Outside the funeral home in the eastern part of Hong Kong Island, nearly a thousand fans, many dressed in black, lined up in the summer heat to enter a funeral hall that was open to the public after a private service.
“The love you leave behind has become an ocean of stars,” read a large fan-held banner with a photo of Lee in a long white dress walking up a beaded staircase.
Angie Zhang, 41, a fan from Shanghai, said she bonded with her future husband in college through Lee’s songs.
“We have always chosen her songs to dance to. She is our connection. We want to accompany her on her last journey.

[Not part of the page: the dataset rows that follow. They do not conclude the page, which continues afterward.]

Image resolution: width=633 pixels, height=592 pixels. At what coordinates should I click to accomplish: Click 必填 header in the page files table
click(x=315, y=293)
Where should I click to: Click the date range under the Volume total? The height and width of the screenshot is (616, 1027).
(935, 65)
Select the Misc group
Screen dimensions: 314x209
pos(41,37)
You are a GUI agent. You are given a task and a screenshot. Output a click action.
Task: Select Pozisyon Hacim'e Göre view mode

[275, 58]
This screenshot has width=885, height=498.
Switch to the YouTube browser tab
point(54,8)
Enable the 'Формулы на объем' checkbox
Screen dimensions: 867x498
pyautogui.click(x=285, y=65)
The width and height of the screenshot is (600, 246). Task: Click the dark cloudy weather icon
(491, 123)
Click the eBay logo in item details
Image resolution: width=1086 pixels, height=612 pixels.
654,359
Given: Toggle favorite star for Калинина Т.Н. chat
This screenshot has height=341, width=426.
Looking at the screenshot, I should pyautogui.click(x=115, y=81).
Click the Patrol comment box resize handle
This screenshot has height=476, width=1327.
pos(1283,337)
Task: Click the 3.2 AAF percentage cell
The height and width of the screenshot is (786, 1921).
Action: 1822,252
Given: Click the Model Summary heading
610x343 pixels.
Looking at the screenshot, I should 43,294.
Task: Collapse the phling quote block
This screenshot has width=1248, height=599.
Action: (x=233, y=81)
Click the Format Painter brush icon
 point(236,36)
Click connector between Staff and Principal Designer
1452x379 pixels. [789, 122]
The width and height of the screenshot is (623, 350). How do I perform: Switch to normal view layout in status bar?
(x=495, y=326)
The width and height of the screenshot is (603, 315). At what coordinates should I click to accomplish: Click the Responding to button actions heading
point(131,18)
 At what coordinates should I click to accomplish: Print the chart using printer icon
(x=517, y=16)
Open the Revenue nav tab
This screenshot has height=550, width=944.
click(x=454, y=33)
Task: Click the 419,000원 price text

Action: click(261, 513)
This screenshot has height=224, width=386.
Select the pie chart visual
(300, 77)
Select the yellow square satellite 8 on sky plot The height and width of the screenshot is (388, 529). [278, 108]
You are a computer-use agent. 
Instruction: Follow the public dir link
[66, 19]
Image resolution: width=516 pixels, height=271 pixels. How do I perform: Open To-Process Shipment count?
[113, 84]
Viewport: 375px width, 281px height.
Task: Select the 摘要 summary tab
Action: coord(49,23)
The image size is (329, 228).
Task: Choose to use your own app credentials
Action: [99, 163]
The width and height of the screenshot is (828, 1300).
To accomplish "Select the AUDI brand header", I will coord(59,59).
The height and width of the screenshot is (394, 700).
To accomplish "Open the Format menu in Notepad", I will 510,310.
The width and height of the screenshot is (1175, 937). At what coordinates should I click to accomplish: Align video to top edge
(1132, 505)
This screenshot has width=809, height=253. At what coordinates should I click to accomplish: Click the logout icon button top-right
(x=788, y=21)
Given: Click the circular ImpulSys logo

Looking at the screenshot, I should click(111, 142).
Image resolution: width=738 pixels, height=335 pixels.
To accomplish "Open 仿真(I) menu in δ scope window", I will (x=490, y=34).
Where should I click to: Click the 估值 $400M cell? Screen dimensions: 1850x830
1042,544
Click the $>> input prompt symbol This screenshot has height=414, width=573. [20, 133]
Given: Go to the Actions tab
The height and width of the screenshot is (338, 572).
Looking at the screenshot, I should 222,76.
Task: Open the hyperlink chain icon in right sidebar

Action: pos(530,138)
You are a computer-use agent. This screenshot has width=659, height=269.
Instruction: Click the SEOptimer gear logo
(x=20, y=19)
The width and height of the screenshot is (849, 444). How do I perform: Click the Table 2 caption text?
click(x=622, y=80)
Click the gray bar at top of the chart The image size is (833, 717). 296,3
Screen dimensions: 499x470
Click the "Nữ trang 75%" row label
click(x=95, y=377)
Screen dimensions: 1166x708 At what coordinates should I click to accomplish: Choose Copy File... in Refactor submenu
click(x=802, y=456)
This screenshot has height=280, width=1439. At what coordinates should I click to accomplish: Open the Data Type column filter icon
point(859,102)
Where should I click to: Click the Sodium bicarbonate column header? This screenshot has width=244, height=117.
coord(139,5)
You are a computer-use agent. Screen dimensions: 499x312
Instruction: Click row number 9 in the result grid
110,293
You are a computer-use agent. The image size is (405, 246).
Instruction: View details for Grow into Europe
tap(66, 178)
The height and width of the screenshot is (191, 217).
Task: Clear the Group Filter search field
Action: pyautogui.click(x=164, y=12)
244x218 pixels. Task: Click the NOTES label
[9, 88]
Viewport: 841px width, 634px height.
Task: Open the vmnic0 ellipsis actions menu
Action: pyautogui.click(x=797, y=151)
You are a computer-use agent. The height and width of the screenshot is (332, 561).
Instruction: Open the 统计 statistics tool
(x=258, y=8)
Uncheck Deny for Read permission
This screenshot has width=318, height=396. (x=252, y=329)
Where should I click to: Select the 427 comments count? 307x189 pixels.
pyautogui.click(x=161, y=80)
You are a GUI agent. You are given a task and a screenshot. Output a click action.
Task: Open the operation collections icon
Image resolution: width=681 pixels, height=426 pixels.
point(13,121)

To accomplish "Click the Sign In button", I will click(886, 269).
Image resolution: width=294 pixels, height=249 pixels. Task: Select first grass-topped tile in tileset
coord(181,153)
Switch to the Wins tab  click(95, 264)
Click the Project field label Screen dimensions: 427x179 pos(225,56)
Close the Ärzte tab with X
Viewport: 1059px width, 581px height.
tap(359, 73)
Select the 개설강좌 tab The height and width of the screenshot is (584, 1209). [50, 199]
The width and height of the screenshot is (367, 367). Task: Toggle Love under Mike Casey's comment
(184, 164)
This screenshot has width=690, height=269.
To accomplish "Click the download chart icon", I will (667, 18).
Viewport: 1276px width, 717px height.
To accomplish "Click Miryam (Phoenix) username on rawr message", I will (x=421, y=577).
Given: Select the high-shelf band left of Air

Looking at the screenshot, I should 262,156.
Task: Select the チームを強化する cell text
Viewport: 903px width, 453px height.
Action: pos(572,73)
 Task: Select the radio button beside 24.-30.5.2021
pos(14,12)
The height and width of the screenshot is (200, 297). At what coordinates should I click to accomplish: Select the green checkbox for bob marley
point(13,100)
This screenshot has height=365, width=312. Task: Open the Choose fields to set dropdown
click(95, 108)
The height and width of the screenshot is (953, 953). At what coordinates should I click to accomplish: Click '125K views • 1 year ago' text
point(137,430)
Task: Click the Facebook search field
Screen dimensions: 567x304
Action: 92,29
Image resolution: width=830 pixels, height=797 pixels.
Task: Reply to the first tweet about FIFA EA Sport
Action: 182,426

When we learned that she passed away, our minds went blank,” she said, while holding a flower crown.
Inside the hall, people entered and bowed before a coffin surrounded by purple and pink flowers, and a portrait of the singer with the words: “In loving memory of CoCo Lee”.
Lee, who had been battling depression for several years, died at Queen Mary Hospital on July 5 in Hong Kong, after a suicide attempt left her in a coma three days earlier, her two sisters wrote. in a Facebook post at the time.
“Although Coco sought professional help and did her best to battle depression, sadly, this demon within her got the better of her,” the sisters, Carol and Nancy, wrote in the statement.
‘Sing Free in Heaven’
Some of Lee’s most notable performances include the vocals of the warrior Mulan in the Mandarin version of Disney’s “Mulan” and her rendition of the Oscar-nominated song “A Love Before Time” from the film “Crouching Tiger, Hidden Dragon”.
“She was the first Asian singer to perform on the Oscars stage, it makes us all proud of her,” Hong Kong movie star Jackie Chan said in a video post.
“I hope you can dance and sing freely in heaven.”
Lee was born in Hong Kong in 1975 and was the youngest of three children born to a Hong Kong mother and a Malaysian father.
Lee was an ethnic Chinese breakthrough star who burst onto the international music scene and became extremely popular in China and Taiwan, particularly in the late 1990s and early 2000s.
While she moved to San Francisco as a child, she was offered a recording contract in Hong Kong with Capital Artists after high school, prompting her to return to her hometown.
In 1996, Lee signed with Sony Music Entertainment and her debut album, “Coco Lee”, became the best-selling album of that year in Asia.
Her popularity has steadily grown in Asia and across the Pacific, setting her on the path to new collaborations and English-language songs. Over a career spanning nearly 30 years, she has recorded 18 studio albums and appeared in three films, including Lee Xin’s “Master of Everything.”
In 2011, Lee married Bruce Rockowitz, a Canadian businessman who is the former CEO of Hong Kong supply chain company Li & Fung. He survives her, as do his sisters and two daughters-in-law.